More than anything, the premise and characters of Texas Chainsaw Massacre just aren’t believable. One notices this from the depiction of the Texan locals, who are all surly blue-collar types sneering at the fashionable young people. But in Tobe Hooper’s original, the locals are really nice to the gang – even Dayton Sawyer, Leatherface’s pa, who wears a big smile as he tells the movie’s victims to go elsewhere. Instead, this time around, we have the chiseled but haggard dude with a gun in his belt who blasts death metal from his truck even though he looks and acts like a guy who loves Toby Keith.

Even worse is the film’s young quartet and their tribe of gentrifiers. Sure, maybe some Austin influencers would buy a town and auction it off to their fellow hipsters – but they’d be there weeks in advance, meeting with locals and law enforcement. They wouldn’t evict the old lady, they’d buy her out and brag online about how altruistic they were. They’d be all about holistically honoring the town’s legacy, because that shit looks good on paper. If there’s anything millennials are good at, it’s planning, PR, and spin.

But that gets at something more problematic in this movie: these millennials are awful cliches from 10 years ago. When the investors arrive in their party bus, they’re all yuppies with faux-hawks sipping craft cocktails. That shit’s tired, and only really exists in the fantasies of out-of-touch horror fans who picked an era of douchebag to stay angry at forever. In the age of Gen Z, making your slasher’s quarry a bunch of precious brunch chefs feels like a nod to arms-crossed diehards who just want to see Leatherface chop up some Instagram assholes.

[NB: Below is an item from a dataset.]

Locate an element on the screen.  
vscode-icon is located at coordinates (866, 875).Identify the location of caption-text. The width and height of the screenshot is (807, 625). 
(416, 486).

But even those traditional horror fans will be let down by the depiction of Leatherface herein. The filmmakers, no doubt desperate to cash in on the success of 2018’s Halloween reboot, do their damnedest to make Leatherface an immortal force of slaughter…but that’s not what made that character cool or scary. Leatherface isn’t dastardly or driven, he’s debilitatingly crazy. He’s a gibbering child who knows only pain, meat and family. Trying to bring Sally Hardesty in as some rakish badass to make this a saga does an inherent disservice to the original film’s stark, chaotic insanity (also, a nitpicky note, but when we meet Sally, she’s gutting a pig – after her experience, wouldn’t she be a hardcore vegan? That would’ve shown some thought and character development).

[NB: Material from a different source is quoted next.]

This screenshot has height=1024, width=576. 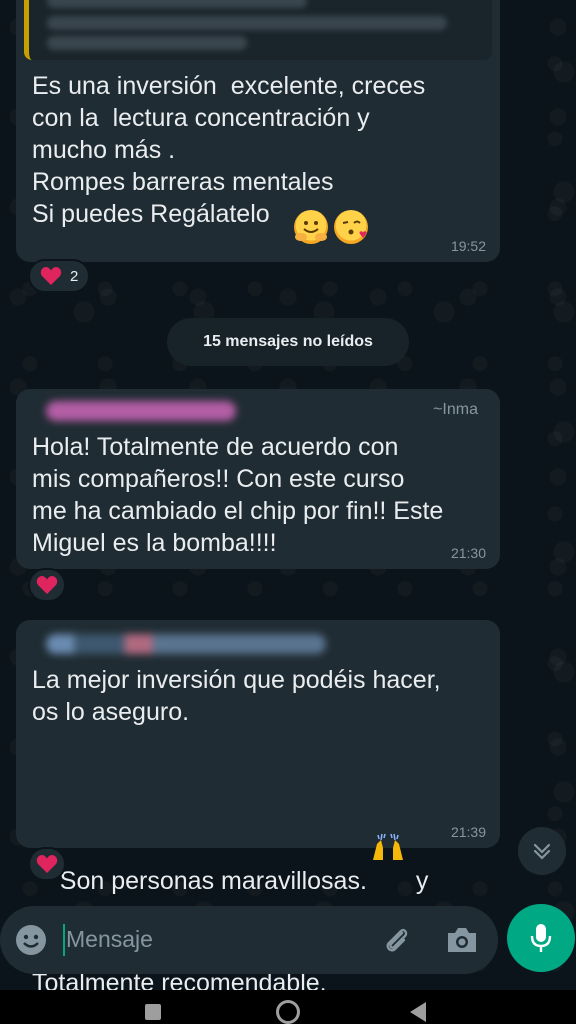 I want to click on message-text-part: Son personas maravillosas., so click(x=213, y=881).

Finally, the gore just blows. None of the kills are cathartic, and the sheer amount of splatter feels unnecessary with how little menace Leatherface exudes. None of the victims are agonized or in pain, they all just gurgle and die; when Leatherface cuts a girl’s stomach open with a knife, you wait for her to writhe in agony, but nope, slumped head, game over. If anything, the amount of blood shed on screen in this film reminds one of how little gore there is in the 1974 original. There didn’t need to be gore, with all the dread and madness it had going for it.

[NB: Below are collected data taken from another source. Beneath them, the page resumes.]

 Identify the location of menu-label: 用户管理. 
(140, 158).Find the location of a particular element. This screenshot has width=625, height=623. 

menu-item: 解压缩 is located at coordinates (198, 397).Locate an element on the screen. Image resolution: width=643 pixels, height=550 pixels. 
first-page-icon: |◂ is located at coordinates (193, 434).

After you first saw Tobe Hooper’s The Texas Chain Saw Massacre, you couldn’t forget it if you tried. The film is, above all else, memorable. But you’ve forgotten Netflix’s installment in the franchise before it’s even over. While 2018’s Halloween reminded fans that sometimes the old ways are better, Texas Chainsaw Massacre is an unfortunate reminder that trying to play a slasher franchise by the numbers is what made slasher franchises so boring in the first place. If you want to plunge into the guts of a classic, the first thing you need to do is find its heart. This? This is all colon, and accordingly, full of shit.

Texas Chainsaw Massacre is available to stream of Netflix.